Zumbeti Thierry Tresor, 23, was among those slain after he attempted to cross through another neighbourhood to visit family members in another part of Bangui. Seleka fighters shot him in the neck and belly, his friends said. On Saturday, neighbors hiked the rocky path to his one-room home where his covered assets lay on the floor underneath neatly dangled music posters.
Outside the front door, his wifey wailed hysterically, gripping their 3-year-old daughter in her lap as neighbours crowded around her. Alongside their house, a team of a dozen studs with tucks and shovels dug Tresor’s grave under the shade of a tree.
“We want the French army to come and protect us,” said Tresor’s friend, Francois Yayi. “We have no police to call. The Seleka will kill us all.”
He and his friends begin counting on their fingers the number of neighbours slain amid the latest spasm of bloodshed. At least ten they determine have died since Thursday.
Thousands flee
As families mourned their dead, others fled by the thousands to the few known safe places in the capital — the airport guarded by French troops and the grounds of a Catholic center run by the Salesians of Don Bosco. About Trio,000 people had fled to the sophisticated on Thursday when the fighting began and that number swelled to 12,000 by Saturday.
Relatives mourn a slain man in Bangui, Central African Republic. (Jerome Delay/Associated Press)
“We have no water, no food, no medicine — we have nothing,” said Pierre Claver Agbetiafan, looking around the centre where he works.

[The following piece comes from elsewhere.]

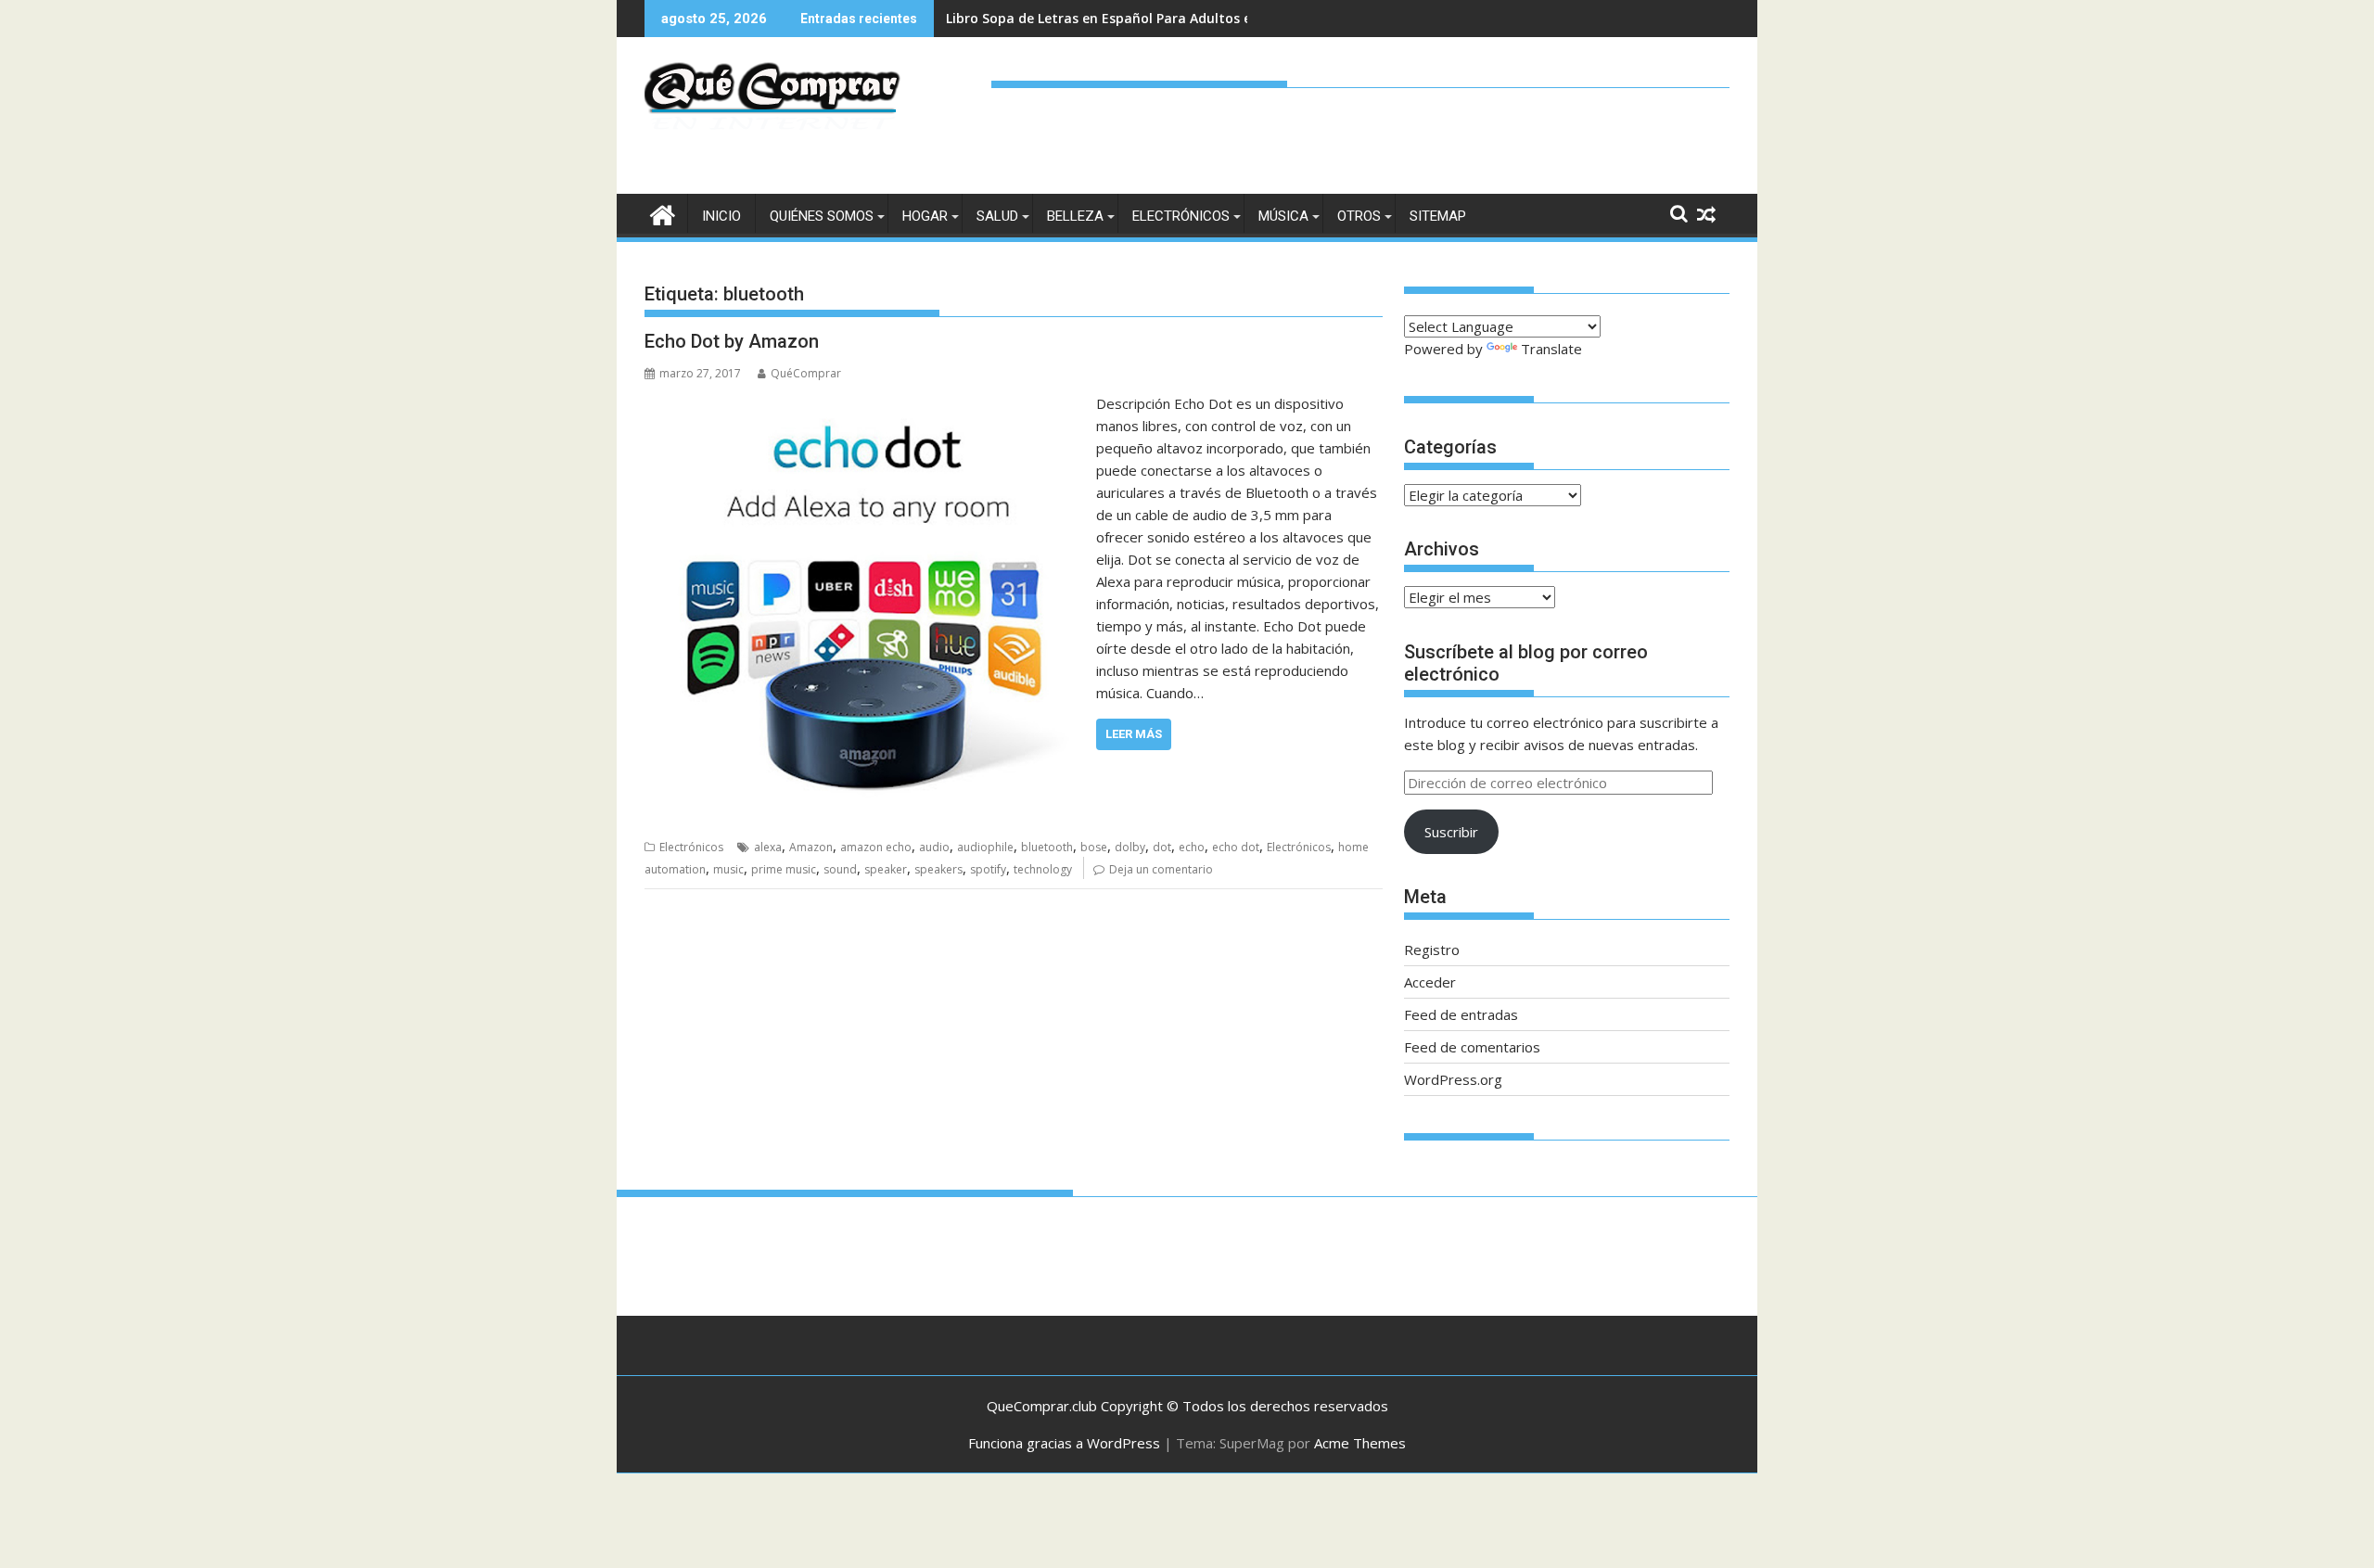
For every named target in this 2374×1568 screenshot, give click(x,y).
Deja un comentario (1161, 869)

As dusk fell, hundreds of people began lining up outside the mission’s doors for a safe place to sleep, carting foam mattresses and plastic buckets of food on their goes. Some even toted wheeled luggage, not knowing when they could comeback. Every bit of ground near the tennis courts was crowded with families preparing for a night on damp ground under the open sky. The air packed with smoke as women tended puny fires to prepare dinner.

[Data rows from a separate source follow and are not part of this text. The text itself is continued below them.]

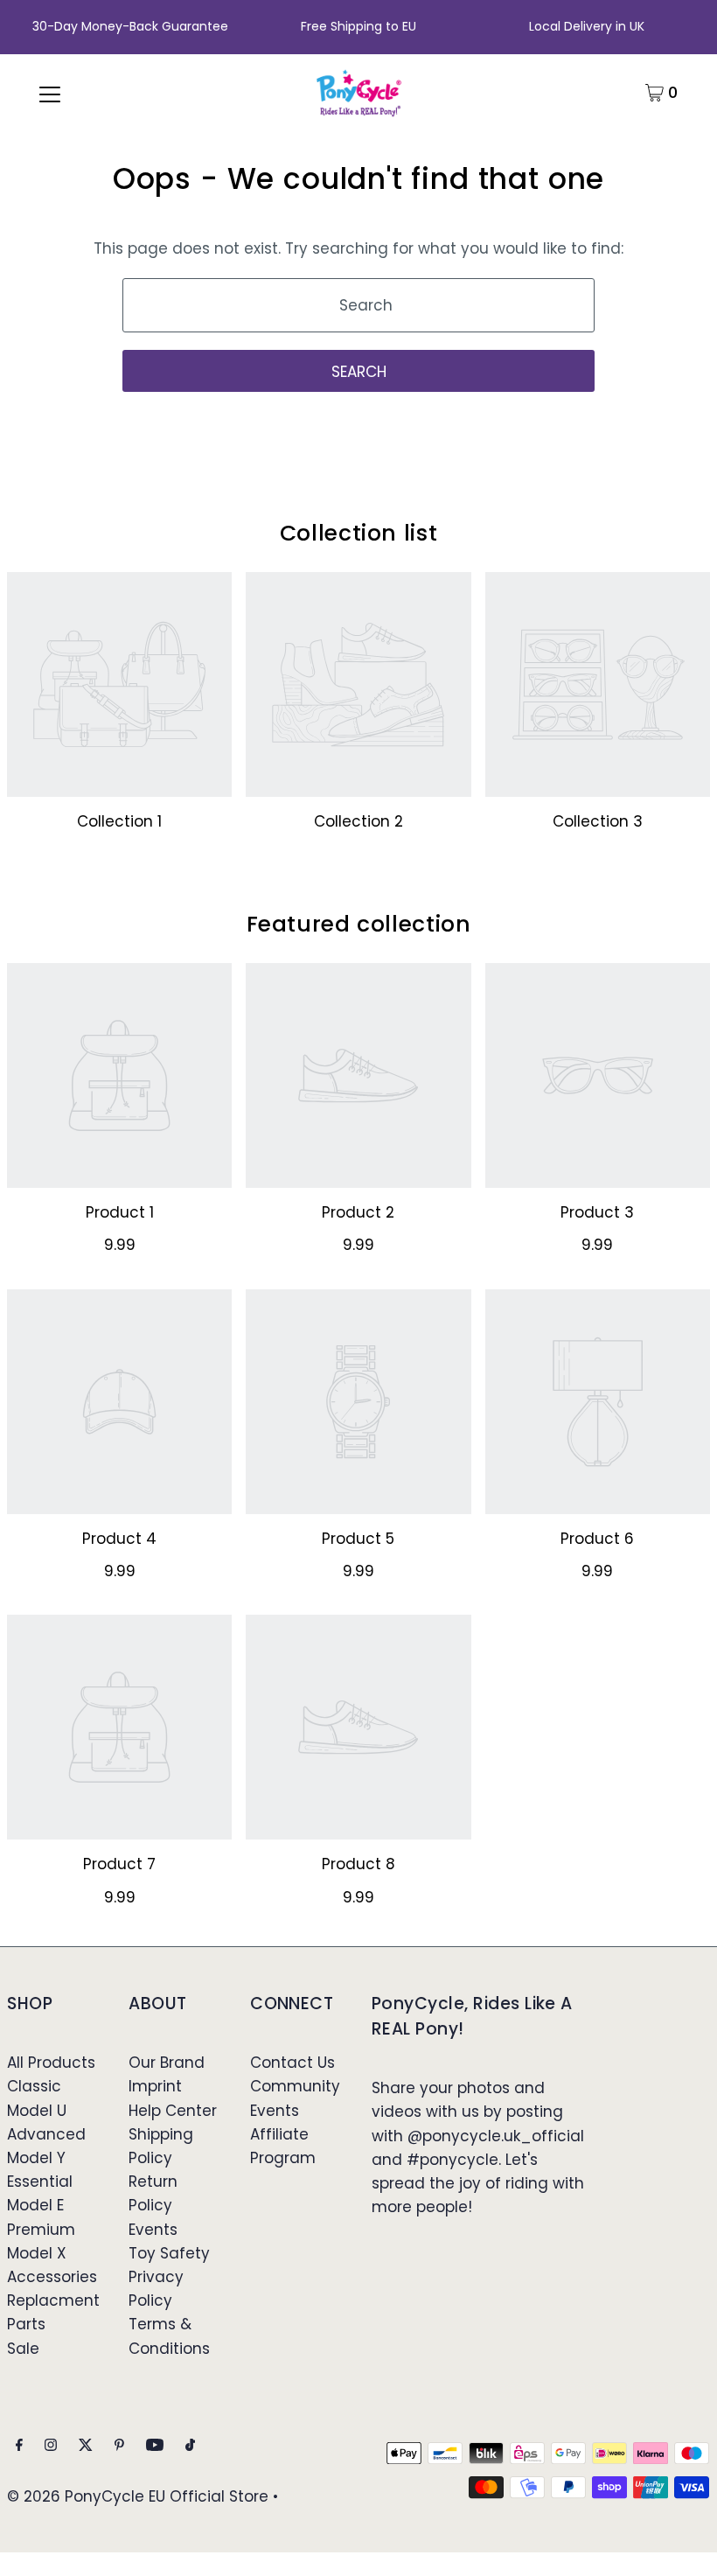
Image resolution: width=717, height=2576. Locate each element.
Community (295, 2086)
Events (153, 2229)
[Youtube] (155, 2446)
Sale (23, 2348)
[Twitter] (86, 2446)
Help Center (173, 2110)
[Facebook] (19, 2446)
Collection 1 (119, 821)
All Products (51, 2062)
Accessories (52, 2276)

Judith Lea, 47, came with a family of twenty including her 3-day-old grandson to escape violence in their neighbourhood on the north side of the capital. As people lodged in for the night, she and the other female relatives argued over what to name the little boy who has spent almost his entire life in a displacement camp.
“When the Seleka rebels came to the house, they stole his blankets and all the little things we had bought for him,” Lea said, opened up out on the ground to rest. “When this war is over, what will we do? He is cold and hasn’t had his vaccines yet.”